Can they control what they have found
in the hidden temple?
Characters
Martha is one of the two characters the story primarily focuses on. She's a member of the underground love society (called LERN), and struggles with concealing her feelings of love for her son and husband from the government, while teaching her son about love, and helping to further LERN's goals. She's very well-developed and interesting to read, and it's very fun to see her quick-witted ways of escaping certain doom.
Jan is the second of the two 'primary' characters, Martha's son. He's more the main character than Martha as, as the story technically focuses around his growth, from birth to helping lead LERN from their home to escape oppression.
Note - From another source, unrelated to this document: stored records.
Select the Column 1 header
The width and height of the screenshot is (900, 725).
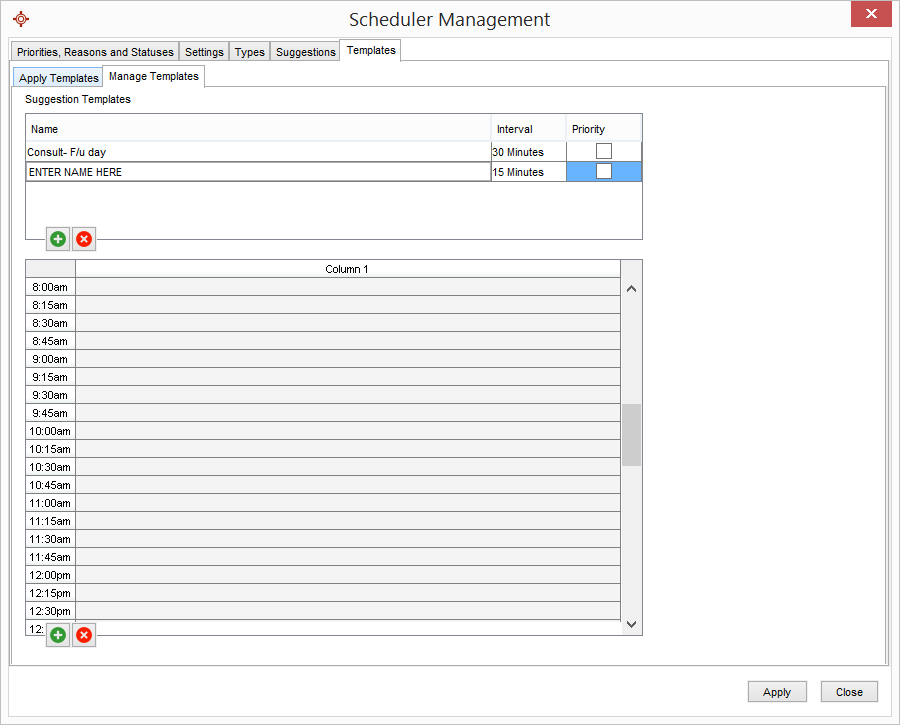tap(347, 268)
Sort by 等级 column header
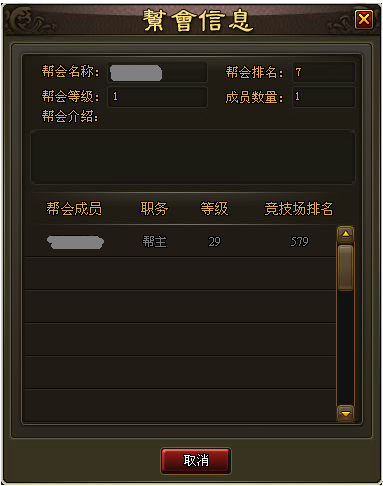Image resolution: width=383 pixels, height=486 pixels. click(214, 209)
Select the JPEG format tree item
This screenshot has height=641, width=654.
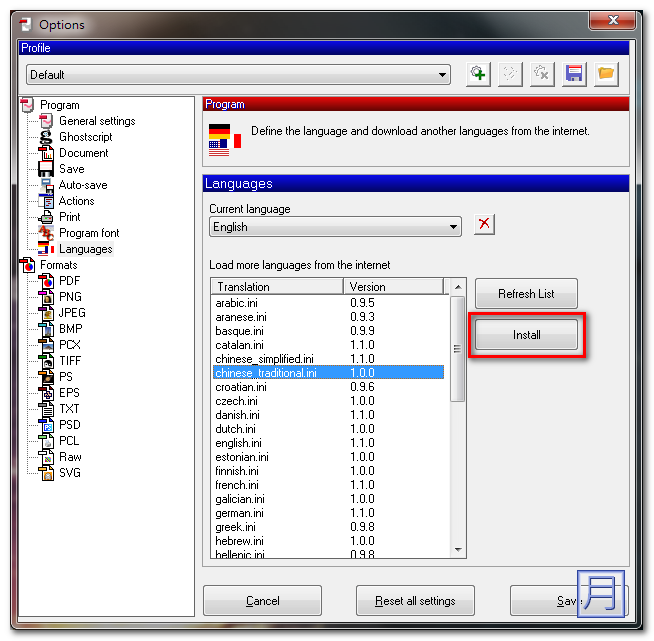point(71,313)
He's very much a religious figure, experiencing visions and hearing a voice that helps him. Unfortunately, he's also somewhat less interesting to read, as he sometimes seems to switch moods and motivations in an instant without reason. It also feels as if he is more just a vessel for the voice, at times, which may be the author's intent, but it weakens the character, I feel.
There are a number of other characters, including Jan's father, childhood friend, and others. They do all receive a good amount of characterization, and are excellent support for the leading characters, helping bring the world to life and showing the conflict they all suffer through well.
Plot
The book follows Jan's life, with each chapter touching on a different point in time, starting with Martha being pregnant with him in the first chapter, to in the end of the book, the year or so following his graduation. Each point of time along the way shows the struggle between feeling love, and belonging to a society which advocates and promotes love, and the necessity of hiding it from the government which has outlawed it, and will kill anyone caught feeling love in a horrible way. It culminates with the members of the society leaving their home, and running away to live in the abandoned wildlands, all the way to an abandoned city. At the same time, during all this, it also follows Jan's spiritual growth, and how he brings others to that same growth.
The story itself reads well, and is actually somewhat engaging. The trouble, unfortunately, lies in the world building. As a very different, and definitely alien world, a lot of things are referenced that do require some explanation, and it tends to break up the flow of the story. These could have been handled better, and more gradually. It's most prevalent in the first few chapters, and as a result, they early portions of the book suffer, while the last third of the book reads quite well. Unfortunately, while the story is moving along quite well, it ends rather abruptly, and the ending left me... wanting. There didn't seem to be a real climax to the story, which is okay for a setup for a sequel, but still doesn't leave one very fulfilled.
Design
As with all the books I've reviewed thus far, I have only the cover image, since I read this via electronic media. It's all right, but doesn't give much in the way of hints towards the story itself.
Writing
As with the story, the early chapters suffer a bit. Too much time is spent trying to explain various terms and bits of the world, and so the writing is somewhat disjointed, particularly in the first chapter. Once the world itself has been explained sufficiently, the writing settles down and becomes much better. Mostly, it's just a matter of getting past that first chapter.
Overall
3 stars on Sarah's Star System
Recommended For
Anyone looking for a unique setting and odd premise, who also enjoys religious overtones.
Purchase
Blood For Love (Volume 1) - Amazon Paperback $14.95
Blood For Love
Smashwords $0.99

1 comments:
John,
Thank you for your insightful comments. You did catch certain details that I thought I had smoothed out early on in the book.
Also, regarding the abrupt ending you commented on - I did this because the book was going to be so long I simply stopped halfway - at what I thought was a pretty good spot to end it. I could see how that could leave one hanging. ::-)
I don't believe I left any sub-plots glaringly unfinished by the end, though.
Because the scene-writing surprised me by expanding so very much, I realized that my planned trilogy would need to double into a hexalogy.